● What you have to do
Rewrite everything from the line with "Hudson Primary Academy (153, 352)" down to the line with "10013/epic.24252 (41, 64)", replacing "Polar" with "Arctic" and keeping all else the same. Leave the pictures out of your answer.

● Stored records
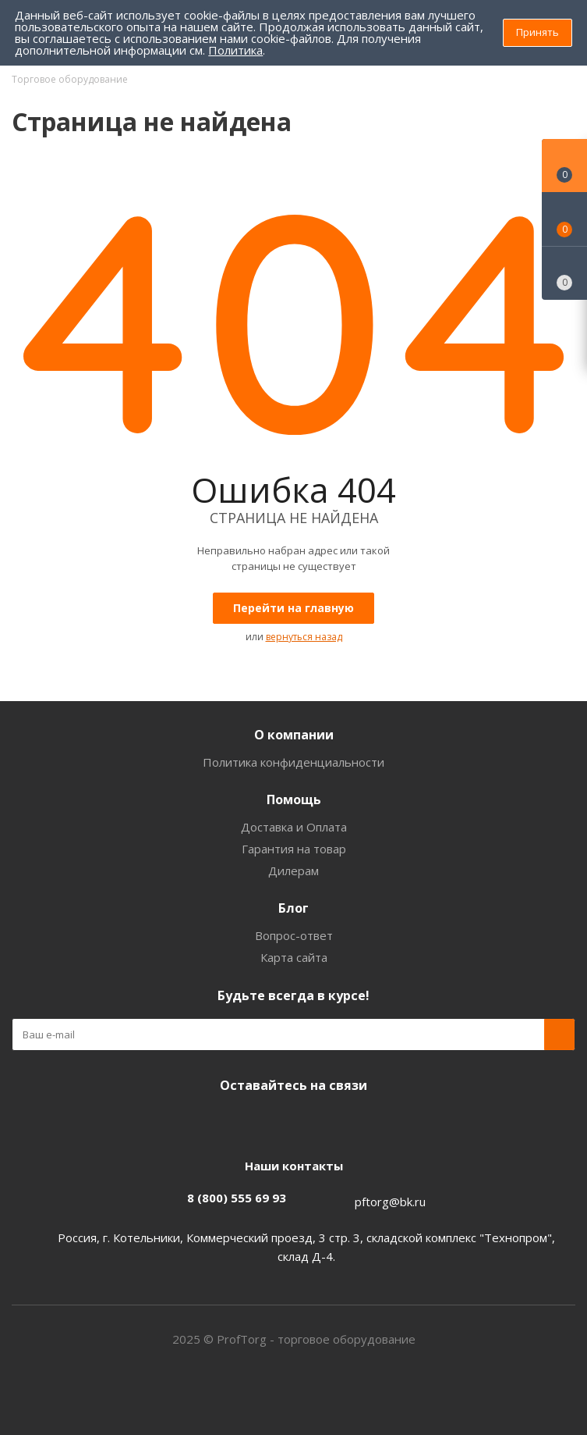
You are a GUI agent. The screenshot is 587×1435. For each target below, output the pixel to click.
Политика (235, 50)
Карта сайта (293, 957)
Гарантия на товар (294, 848)
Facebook (251, 1122)
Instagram (290, 1122)
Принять (537, 32)
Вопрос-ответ (294, 935)
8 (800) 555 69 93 (236, 1197)
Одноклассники (329, 1122)
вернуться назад (304, 636)
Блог (293, 908)
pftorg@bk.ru (390, 1201)
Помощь (294, 799)
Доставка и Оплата (294, 827)
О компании (294, 734)
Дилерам (293, 870)
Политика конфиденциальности (293, 762)
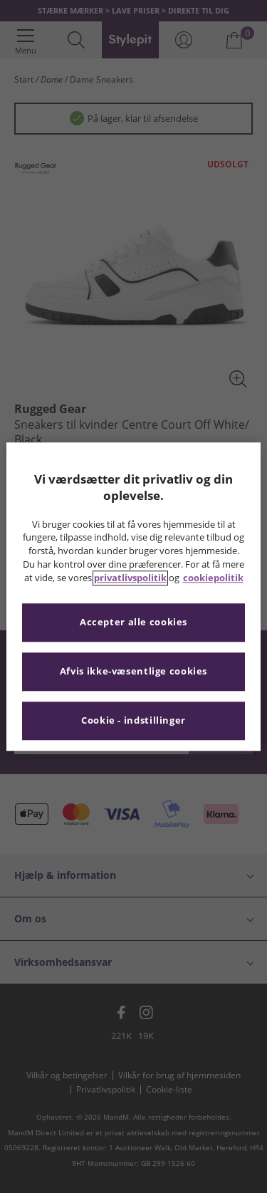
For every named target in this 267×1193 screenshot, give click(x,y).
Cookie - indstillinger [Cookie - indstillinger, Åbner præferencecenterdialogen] (133, 720)
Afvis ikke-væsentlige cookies (133, 671)
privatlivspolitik (130, 578)
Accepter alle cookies (133, 622)
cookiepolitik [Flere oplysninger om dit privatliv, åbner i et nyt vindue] (213, 578)
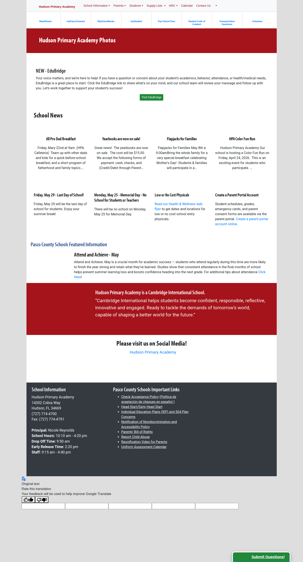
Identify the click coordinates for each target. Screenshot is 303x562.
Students (135, 5)
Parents (118, 5)
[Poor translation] (41, 499)
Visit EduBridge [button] (151, 97)
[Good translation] (28, 499)
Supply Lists (155, 5)
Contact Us (203, 5)
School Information (95, 5)
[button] (215, 6)
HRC (172, 5)
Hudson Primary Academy (153, 352)
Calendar (187, 5)
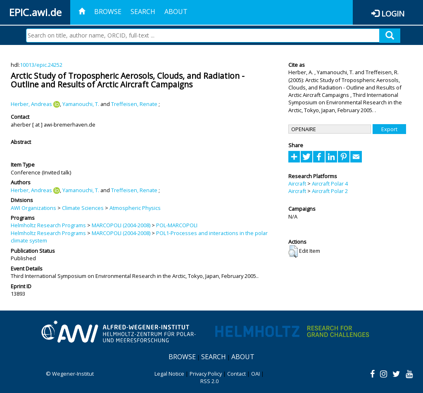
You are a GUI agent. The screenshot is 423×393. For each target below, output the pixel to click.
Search (143, 11)
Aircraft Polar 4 (330, 183)
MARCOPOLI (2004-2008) (121, 225)
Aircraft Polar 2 (330, 191)
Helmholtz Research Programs (48, 225)
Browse (107, 11)
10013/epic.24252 (41, 64)
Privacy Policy (206, 373)
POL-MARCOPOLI (176, 225)
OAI (255, 373)
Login (392, 13)
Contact (236, 373)
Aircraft (297, 183)
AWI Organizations (33, 208)
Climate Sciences (83, 208)
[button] (293, 251)
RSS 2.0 (209, 381)
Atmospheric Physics (135, 208)
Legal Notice (169, 373)
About (176, 11)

● Answer to this task
Hudson Primary Academy (153, 352)
Calendar (187, 5)
You are a GUI agent. The screenshot is 423×393. For each target below, output the pixel to click.
Search (143, 11)
Aircraft Arctic 4 (330, 183)
MARCOPOLI (2004-2008) (121, 225)
Aircraft Arctic 2 (330, 191)
Helmholtz Research Programs (48, 225)
Browse (107, 11)
10013/epic.24252 (41, 64)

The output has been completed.